• **SUPPLIED INFORMATION**
▼

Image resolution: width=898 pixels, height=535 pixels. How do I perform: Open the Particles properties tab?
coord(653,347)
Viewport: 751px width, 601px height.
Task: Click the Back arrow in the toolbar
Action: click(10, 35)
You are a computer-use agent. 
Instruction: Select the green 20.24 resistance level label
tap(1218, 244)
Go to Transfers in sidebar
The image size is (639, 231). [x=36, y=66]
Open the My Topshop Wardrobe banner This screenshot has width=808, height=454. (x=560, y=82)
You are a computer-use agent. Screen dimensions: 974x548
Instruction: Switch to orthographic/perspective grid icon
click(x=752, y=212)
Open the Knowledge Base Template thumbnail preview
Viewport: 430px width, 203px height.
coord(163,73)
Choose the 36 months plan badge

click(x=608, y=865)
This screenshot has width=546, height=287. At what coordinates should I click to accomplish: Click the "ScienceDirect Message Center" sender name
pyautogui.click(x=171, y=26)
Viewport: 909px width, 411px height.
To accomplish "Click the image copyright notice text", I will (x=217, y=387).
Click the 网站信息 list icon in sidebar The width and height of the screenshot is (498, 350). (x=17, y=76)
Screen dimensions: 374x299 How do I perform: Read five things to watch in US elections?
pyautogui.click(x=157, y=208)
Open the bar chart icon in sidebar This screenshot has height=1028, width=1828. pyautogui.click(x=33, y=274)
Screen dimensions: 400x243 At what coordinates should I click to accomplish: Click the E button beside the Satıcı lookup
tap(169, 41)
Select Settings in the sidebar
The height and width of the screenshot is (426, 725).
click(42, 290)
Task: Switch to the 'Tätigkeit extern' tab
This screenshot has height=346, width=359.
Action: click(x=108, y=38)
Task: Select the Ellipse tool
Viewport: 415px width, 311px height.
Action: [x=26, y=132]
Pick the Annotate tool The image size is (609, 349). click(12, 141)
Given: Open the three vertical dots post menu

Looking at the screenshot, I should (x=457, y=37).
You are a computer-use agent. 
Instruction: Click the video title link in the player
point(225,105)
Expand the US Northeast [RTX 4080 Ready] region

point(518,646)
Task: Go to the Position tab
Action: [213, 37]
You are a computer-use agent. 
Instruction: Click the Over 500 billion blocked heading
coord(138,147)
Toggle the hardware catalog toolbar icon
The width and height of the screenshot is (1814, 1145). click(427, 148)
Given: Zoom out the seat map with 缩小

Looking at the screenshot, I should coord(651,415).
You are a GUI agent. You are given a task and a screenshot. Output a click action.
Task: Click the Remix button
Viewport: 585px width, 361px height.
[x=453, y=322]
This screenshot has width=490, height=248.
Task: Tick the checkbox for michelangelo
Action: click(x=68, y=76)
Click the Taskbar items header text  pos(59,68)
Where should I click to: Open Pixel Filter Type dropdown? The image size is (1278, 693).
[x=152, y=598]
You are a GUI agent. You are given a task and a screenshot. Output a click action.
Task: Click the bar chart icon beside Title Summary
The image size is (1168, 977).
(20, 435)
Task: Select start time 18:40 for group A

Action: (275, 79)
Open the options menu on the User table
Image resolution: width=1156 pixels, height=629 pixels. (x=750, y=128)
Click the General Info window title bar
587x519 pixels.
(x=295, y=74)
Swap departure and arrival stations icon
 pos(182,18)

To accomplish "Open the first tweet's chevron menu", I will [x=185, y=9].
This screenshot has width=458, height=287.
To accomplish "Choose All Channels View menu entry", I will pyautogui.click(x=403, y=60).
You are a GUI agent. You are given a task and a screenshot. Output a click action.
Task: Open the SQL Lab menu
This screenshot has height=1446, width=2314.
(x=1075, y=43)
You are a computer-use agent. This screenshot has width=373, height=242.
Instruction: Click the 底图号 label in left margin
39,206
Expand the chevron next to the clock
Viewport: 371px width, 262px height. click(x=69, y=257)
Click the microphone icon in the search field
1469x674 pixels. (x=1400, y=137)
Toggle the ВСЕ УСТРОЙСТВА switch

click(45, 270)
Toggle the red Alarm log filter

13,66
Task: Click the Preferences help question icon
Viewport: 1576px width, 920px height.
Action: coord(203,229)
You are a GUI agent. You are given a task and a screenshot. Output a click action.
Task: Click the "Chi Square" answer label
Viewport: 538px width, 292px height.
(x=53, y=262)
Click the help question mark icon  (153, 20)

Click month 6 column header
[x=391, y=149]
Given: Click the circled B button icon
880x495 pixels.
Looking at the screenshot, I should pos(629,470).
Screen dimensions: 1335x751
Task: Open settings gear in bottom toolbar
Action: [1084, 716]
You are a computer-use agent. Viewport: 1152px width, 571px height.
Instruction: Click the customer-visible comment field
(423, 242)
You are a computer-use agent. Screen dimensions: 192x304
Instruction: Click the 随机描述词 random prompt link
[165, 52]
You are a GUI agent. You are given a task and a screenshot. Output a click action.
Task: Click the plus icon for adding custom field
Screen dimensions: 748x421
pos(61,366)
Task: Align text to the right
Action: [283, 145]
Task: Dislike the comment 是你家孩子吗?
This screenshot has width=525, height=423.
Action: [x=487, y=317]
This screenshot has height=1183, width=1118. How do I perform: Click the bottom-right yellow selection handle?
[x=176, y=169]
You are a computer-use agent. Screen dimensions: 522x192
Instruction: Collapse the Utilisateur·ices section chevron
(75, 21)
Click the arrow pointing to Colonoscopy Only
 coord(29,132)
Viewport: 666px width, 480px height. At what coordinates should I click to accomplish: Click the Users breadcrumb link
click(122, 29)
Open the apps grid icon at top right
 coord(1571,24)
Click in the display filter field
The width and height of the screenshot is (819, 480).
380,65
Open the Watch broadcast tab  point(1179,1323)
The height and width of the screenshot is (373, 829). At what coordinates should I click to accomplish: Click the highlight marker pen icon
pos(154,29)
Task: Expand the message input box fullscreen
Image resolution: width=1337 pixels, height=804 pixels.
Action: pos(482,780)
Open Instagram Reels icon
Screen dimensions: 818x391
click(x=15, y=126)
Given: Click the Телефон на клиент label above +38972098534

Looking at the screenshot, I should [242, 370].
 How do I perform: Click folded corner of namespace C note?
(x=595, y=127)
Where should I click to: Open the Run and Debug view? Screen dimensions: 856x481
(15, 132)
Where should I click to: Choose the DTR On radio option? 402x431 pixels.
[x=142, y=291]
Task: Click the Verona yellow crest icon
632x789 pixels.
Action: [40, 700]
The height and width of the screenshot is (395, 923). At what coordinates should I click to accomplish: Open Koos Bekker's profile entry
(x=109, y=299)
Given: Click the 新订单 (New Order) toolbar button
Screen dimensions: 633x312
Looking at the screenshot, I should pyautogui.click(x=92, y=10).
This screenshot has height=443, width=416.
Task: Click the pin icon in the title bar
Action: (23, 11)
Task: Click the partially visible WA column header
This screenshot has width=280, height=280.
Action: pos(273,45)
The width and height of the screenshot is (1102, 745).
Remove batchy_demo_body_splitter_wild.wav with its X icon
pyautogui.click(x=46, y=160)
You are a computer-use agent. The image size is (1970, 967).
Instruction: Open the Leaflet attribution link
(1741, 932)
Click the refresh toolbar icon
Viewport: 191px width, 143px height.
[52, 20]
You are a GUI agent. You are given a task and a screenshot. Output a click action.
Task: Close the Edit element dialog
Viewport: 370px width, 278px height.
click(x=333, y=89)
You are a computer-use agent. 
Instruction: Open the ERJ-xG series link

▲

• **EXERCISE PROMPT**
Copy out the data that opens with the line containing "Click the arrow pointing to Colonoscopy Only" and closes with the line containing "Action: [40, 700]", keeping every line the same.

• **SOLVED EXERCISE**
Click the arrow pointing to Colonoscopy Only
 coord(29,132)
Viewport: 666px width, 480px height. At what coordinates should I click to accomplish: Click the Users breadcrumb link
click(122, 29)
Open the apps grid icon at top right
 coord(1571,24)
Click in the display filter field
The width and height of the screenshot is (819, 480).
380,65
Open the Watch broadcast tab  point(1179,1323)
The height and width of the screenshot is (373, 829). At what coordinates should I click to accomplish: Click the highlight marker pen icon
pos(154,29)
Task: Expand the message input box fullscreen
Image resolution: width=1337 pixels, height=804 pixels.
Action: pos(482,780)
Open Instagram Reels icon
Screen dimensions: 818x391
click(x=15, y=126)
Given: Click the Телефон на клиент label above +38972098534

Looking at the screenshot, I should [242, 370].
 How do I perform: Click folded corner of namespace C note?
(x=595, y=127)
Where should I click to: Open the Run and Debug view? Screen dimensions: 856x481
(15, 132)
Where should I click to: Choose the DTR On radio option? 402x431 pixels.
[x=142, y=291]
Task: Click the Verona yellow crest icon
632x789 pixels.
Action: [40, 700]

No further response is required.